For the most part, Alabama’s pass defense has been on point so far, with a couple of isolated long completions over Jackson notwithstanding. This one isn’t particularly close at all, mostly due to Bama’s advantage in the middle of the field. Advantage: Alabama
Both teams have strong kicking games, but the difference is going to be in returns and coverage. Calum Sutherland is as good as any SEC placekicker Alabama will see in 2022, and punter Devyn McCormick has a good leg. Alabama will start James Burnip at punter while Will Reichard continues to be a bona fide sniper as a placekicker. Louisiana-Monroe doesn’t return punts or kickoffs particularly well, and coverage could be an issue due to a general lack of athletes.

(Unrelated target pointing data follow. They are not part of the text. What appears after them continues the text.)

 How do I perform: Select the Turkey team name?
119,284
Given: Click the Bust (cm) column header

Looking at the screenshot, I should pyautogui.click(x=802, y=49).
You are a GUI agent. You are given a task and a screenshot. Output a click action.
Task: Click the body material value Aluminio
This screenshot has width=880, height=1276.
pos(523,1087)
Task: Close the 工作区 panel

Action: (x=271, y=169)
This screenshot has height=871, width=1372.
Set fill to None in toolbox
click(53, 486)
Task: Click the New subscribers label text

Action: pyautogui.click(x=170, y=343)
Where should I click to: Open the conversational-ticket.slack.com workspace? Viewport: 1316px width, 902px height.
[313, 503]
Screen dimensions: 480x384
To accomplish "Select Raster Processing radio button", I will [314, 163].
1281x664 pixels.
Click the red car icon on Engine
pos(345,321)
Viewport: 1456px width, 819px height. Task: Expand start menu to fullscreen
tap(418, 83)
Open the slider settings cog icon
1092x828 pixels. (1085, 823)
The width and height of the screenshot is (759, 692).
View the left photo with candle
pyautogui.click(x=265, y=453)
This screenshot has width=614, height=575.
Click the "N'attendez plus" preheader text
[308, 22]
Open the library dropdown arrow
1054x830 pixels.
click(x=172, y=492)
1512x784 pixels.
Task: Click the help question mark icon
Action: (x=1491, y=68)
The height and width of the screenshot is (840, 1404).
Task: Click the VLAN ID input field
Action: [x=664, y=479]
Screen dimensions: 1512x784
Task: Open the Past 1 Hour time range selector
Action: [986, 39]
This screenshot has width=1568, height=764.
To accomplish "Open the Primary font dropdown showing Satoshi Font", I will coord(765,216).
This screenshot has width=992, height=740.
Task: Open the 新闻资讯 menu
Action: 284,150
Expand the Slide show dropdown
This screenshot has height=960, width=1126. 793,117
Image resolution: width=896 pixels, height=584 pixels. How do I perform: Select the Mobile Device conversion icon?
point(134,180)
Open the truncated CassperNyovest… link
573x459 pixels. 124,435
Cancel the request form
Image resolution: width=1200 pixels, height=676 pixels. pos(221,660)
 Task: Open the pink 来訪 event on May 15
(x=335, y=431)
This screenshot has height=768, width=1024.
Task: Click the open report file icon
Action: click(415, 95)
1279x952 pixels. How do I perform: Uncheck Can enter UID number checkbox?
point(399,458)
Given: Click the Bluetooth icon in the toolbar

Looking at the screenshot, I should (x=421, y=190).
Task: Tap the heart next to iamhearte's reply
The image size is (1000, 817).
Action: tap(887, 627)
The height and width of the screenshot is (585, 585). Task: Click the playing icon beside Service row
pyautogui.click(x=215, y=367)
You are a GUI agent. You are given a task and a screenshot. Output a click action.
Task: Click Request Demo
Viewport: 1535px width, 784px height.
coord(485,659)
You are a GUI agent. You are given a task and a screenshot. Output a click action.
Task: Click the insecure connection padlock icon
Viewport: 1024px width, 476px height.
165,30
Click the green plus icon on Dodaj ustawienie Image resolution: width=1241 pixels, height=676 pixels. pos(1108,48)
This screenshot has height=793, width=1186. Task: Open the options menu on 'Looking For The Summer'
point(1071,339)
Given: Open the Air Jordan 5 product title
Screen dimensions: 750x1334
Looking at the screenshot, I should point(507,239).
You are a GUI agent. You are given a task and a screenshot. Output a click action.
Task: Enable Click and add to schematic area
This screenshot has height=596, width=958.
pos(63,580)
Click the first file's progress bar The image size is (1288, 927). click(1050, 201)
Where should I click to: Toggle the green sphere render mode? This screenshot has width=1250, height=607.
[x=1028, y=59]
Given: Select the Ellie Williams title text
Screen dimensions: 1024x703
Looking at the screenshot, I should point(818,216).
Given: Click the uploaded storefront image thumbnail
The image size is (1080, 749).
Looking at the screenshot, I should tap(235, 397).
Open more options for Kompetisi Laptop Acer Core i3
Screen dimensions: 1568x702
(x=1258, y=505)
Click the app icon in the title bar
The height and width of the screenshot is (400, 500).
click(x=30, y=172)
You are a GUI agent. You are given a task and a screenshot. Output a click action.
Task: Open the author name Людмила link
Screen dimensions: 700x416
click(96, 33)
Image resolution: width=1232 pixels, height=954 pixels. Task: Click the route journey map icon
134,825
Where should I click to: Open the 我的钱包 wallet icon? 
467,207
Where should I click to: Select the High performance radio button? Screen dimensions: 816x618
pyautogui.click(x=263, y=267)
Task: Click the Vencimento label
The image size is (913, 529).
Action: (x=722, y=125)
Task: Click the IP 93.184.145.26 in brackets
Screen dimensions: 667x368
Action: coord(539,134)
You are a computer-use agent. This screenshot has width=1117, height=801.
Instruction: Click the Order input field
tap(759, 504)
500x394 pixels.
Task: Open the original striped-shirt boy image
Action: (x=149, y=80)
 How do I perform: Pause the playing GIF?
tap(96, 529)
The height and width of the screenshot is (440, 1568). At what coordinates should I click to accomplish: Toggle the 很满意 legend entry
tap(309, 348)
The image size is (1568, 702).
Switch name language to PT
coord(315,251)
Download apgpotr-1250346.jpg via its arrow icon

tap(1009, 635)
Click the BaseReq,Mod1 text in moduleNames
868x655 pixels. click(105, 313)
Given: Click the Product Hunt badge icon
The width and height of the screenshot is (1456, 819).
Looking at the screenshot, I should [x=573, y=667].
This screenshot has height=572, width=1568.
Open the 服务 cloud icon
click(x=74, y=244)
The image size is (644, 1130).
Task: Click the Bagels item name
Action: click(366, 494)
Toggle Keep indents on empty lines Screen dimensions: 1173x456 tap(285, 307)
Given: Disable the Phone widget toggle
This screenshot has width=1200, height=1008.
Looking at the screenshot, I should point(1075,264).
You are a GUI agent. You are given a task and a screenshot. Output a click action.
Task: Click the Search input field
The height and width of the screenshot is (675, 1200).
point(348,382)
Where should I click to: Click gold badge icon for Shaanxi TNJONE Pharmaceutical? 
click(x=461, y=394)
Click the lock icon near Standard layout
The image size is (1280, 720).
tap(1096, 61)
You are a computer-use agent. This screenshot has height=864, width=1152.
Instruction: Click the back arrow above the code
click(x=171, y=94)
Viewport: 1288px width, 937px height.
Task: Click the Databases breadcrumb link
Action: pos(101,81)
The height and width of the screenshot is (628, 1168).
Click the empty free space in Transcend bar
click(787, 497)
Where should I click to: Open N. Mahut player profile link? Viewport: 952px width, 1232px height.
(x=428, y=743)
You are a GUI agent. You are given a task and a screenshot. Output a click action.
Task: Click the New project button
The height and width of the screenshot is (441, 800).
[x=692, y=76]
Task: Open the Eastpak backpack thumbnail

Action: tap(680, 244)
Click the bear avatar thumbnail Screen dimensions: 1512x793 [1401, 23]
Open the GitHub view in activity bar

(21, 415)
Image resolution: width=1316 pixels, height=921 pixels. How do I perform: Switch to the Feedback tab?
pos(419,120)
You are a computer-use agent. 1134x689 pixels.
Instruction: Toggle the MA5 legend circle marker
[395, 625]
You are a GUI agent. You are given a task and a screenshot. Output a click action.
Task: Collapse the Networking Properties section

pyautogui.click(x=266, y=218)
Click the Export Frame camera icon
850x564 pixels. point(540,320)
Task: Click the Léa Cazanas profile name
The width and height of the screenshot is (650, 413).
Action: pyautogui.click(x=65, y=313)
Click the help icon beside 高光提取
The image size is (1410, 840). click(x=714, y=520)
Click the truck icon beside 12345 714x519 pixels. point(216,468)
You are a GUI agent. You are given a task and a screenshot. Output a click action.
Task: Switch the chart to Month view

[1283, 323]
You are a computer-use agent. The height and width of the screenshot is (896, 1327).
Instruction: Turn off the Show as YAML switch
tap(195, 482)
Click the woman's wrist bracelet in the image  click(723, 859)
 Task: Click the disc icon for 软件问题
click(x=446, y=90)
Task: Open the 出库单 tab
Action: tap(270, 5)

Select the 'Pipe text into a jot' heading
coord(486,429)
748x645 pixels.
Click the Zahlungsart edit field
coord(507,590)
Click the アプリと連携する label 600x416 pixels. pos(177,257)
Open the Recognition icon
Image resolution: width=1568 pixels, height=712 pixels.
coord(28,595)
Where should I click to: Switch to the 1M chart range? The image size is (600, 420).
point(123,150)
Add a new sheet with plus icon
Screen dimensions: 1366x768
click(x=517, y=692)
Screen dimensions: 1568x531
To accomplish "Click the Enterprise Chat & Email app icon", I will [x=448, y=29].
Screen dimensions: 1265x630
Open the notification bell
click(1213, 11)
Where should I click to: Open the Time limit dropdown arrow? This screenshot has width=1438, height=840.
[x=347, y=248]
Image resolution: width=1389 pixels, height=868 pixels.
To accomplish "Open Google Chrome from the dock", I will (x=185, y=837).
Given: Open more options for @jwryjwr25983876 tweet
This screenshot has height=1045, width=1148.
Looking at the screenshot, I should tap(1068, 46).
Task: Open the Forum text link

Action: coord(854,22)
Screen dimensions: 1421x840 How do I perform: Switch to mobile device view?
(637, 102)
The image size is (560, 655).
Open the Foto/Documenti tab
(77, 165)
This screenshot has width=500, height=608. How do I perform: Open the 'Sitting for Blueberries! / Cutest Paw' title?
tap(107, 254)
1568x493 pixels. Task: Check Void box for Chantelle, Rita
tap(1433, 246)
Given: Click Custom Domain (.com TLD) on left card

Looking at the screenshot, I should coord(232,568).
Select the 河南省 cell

Advantage: Alabama
Alabama wins in straight-8 fashion, leading all categories. Alabama’s DL has a strong edge over the ULM offensive line, but the gap is a little closer between the ULM D-line and Alabama’s blockers. Still, Bama wins both.
The betting line for this game is significant, and Alabama is particularly strong in weeks following close or sloppy wins, as the next game turns into “correction time.” ULM has done a nice job attracting transfers to the program recently, but none are elite-level. The chance that Louisiana-Monroe will be able to significantly slow Alabama down is fairly small, and the chances that the Warhawk offense will suddenly come alive against Alabama’s defense may be smaller still.
Expect to see a lot of players down the depth chart playing in this game, and look for Alabama to get a jump start on the conference schedule by fixing what it needs to fix.